**What you are asked to do**
Reproduce exactly, from the line containing "Instruction: Close the Share with dialog", every line down to the end of the data below.

Recorded data
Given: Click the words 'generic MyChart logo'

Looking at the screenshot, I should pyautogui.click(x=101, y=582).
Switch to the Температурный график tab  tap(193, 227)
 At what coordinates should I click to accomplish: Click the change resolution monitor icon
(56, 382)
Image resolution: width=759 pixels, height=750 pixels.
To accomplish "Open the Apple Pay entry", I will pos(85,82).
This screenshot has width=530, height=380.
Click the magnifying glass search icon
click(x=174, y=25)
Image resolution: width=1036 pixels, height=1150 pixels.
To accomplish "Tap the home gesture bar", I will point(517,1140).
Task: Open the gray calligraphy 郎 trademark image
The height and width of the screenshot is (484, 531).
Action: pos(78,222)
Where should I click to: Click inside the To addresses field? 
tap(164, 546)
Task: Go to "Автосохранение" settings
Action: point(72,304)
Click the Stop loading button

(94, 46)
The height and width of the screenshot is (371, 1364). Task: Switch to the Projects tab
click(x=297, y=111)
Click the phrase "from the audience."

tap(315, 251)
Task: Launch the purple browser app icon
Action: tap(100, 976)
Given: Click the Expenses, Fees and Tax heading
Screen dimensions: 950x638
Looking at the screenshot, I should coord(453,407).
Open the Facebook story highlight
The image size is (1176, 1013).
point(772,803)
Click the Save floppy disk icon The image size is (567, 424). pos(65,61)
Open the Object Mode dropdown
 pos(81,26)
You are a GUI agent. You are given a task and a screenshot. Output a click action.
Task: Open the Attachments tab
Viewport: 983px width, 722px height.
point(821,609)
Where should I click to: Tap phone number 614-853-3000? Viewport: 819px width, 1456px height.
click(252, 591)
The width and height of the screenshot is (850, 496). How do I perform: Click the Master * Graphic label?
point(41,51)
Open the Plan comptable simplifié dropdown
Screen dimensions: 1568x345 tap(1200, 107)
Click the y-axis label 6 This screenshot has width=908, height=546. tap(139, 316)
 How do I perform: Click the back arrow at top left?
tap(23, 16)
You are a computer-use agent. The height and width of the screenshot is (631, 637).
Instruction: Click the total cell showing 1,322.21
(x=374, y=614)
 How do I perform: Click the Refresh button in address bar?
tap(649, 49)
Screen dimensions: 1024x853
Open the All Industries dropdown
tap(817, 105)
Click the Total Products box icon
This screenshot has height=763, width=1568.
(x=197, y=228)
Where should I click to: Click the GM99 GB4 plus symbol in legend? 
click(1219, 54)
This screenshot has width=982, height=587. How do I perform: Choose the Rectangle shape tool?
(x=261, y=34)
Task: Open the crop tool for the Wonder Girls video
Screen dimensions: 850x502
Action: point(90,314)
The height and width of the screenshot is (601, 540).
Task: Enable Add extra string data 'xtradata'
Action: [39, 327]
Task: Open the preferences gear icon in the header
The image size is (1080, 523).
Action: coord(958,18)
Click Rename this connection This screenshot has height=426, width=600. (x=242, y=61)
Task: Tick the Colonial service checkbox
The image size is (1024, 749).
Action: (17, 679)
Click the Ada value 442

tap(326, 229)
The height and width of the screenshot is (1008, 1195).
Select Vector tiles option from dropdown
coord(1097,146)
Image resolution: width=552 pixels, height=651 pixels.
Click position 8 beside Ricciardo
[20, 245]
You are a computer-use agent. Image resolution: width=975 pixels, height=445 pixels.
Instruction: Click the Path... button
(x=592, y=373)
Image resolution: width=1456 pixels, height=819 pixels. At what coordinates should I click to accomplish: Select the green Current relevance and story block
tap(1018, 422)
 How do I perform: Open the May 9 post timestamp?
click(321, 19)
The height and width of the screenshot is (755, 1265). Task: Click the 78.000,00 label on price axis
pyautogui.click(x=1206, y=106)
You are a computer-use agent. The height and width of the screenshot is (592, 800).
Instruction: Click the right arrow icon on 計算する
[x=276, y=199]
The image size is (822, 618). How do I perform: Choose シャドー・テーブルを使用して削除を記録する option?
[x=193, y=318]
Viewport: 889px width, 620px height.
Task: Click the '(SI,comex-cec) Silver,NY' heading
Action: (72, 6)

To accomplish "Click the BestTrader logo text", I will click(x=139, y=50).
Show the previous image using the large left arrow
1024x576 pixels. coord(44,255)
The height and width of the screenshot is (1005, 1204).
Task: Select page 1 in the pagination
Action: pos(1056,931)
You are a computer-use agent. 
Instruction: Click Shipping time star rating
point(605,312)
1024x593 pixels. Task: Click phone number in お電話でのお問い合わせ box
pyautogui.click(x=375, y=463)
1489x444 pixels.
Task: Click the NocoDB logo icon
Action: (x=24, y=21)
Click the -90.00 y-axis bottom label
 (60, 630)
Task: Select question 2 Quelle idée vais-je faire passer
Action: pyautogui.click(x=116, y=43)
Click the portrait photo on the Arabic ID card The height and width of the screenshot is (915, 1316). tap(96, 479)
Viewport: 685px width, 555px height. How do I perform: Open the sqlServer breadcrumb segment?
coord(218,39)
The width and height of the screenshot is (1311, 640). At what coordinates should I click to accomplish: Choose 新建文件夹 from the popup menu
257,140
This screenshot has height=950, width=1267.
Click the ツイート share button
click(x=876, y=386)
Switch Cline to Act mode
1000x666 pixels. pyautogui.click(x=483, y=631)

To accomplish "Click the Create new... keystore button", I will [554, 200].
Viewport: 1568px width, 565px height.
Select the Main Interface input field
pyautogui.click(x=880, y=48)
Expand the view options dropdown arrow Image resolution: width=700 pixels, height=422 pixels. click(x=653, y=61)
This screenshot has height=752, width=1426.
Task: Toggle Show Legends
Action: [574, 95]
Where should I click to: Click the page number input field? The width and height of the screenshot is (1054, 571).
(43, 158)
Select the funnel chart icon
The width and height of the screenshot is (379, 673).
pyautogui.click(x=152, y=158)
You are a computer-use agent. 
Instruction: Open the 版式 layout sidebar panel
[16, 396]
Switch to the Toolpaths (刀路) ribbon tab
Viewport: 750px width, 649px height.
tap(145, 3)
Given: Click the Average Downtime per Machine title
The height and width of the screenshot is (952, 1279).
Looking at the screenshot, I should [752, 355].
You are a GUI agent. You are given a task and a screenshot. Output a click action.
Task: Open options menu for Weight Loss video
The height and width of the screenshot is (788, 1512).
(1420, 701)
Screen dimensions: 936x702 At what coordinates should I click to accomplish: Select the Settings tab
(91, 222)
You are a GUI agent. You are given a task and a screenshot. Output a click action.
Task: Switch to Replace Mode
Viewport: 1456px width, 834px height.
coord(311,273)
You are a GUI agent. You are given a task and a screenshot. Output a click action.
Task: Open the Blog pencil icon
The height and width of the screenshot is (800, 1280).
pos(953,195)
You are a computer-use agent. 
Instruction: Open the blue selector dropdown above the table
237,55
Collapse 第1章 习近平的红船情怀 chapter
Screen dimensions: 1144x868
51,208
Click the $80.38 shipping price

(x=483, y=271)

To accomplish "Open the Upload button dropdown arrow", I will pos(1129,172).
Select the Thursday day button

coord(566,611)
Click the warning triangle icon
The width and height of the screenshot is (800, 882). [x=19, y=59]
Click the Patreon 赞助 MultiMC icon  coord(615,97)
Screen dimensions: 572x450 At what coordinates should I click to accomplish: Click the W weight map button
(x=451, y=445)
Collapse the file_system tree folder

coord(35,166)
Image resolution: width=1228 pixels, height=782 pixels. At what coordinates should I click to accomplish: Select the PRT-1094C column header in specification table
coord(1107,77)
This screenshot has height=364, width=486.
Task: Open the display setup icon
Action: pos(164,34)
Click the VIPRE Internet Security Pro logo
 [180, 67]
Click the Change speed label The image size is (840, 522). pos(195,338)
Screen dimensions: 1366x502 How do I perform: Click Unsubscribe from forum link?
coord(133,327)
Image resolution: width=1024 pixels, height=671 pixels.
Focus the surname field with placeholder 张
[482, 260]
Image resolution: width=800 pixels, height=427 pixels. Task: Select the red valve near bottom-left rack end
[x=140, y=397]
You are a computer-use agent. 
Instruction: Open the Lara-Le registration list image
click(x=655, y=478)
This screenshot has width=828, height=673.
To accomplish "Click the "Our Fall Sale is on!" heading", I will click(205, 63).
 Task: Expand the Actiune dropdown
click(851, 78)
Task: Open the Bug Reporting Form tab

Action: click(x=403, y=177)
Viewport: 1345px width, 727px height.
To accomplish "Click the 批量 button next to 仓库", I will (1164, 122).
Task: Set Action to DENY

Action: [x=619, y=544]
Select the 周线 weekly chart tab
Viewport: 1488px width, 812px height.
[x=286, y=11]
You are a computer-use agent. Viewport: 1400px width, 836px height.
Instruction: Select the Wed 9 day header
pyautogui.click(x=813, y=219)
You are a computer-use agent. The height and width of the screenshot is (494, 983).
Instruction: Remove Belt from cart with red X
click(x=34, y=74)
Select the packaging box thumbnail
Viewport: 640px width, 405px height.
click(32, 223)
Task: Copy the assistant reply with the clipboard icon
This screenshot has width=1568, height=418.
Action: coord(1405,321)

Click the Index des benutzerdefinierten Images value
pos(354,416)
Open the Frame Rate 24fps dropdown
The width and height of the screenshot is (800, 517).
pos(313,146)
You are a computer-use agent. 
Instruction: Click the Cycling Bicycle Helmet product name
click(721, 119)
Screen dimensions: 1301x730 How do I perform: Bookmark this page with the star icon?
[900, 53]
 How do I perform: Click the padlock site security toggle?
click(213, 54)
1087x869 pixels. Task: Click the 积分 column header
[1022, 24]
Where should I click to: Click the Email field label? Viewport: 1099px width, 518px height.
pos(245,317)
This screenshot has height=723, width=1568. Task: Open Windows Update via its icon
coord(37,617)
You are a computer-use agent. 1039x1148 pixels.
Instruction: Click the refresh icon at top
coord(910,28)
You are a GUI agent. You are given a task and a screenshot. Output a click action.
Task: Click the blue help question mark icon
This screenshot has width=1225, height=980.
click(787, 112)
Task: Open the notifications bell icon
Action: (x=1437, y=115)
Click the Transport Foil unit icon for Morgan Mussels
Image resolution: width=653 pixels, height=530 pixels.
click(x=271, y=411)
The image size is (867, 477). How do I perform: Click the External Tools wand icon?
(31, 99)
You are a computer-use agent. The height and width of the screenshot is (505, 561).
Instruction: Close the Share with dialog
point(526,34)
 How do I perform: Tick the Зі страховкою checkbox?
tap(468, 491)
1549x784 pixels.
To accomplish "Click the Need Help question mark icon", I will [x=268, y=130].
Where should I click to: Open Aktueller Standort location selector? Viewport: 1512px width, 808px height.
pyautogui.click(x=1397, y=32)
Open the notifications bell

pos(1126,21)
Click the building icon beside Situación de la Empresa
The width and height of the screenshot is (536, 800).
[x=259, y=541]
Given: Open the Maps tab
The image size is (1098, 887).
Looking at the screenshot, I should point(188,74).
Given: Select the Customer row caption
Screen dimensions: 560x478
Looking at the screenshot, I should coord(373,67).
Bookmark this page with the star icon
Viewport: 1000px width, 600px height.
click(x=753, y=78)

**Exercise solution**
Instruction: Close the Share with dialog
point(526,34)
 How do I perform: Tick the Зі страховкою checkbox?
tap(468, 491)
1549x784 pixels.
To accomplish "Click the Need Help question mark icon", I will [x=268, y=130].
Where should I click to: Open Aktueller Standort location selector? Viewport: 1512px width, 808px height.
pyautogui.click(x=1397, y=32)
Open the notifications bell

pos(1126,21)
Click the building icon beside Situación de la Empresa
The width and height of the screenshot is (536, 800).
[x=259, y=541]
Given: Open the Maps tab
The image size is (1098, 887).
Looking at the screenshot, I should point(188,74).
Given: Select the Customer row caption
Screen dimensions: 560x478
Looking at the screenshot, I should coord(373,67).
Bookmark this page with the star icon
Viewport: 1000px width, 600px height.
click(x=753, y=78)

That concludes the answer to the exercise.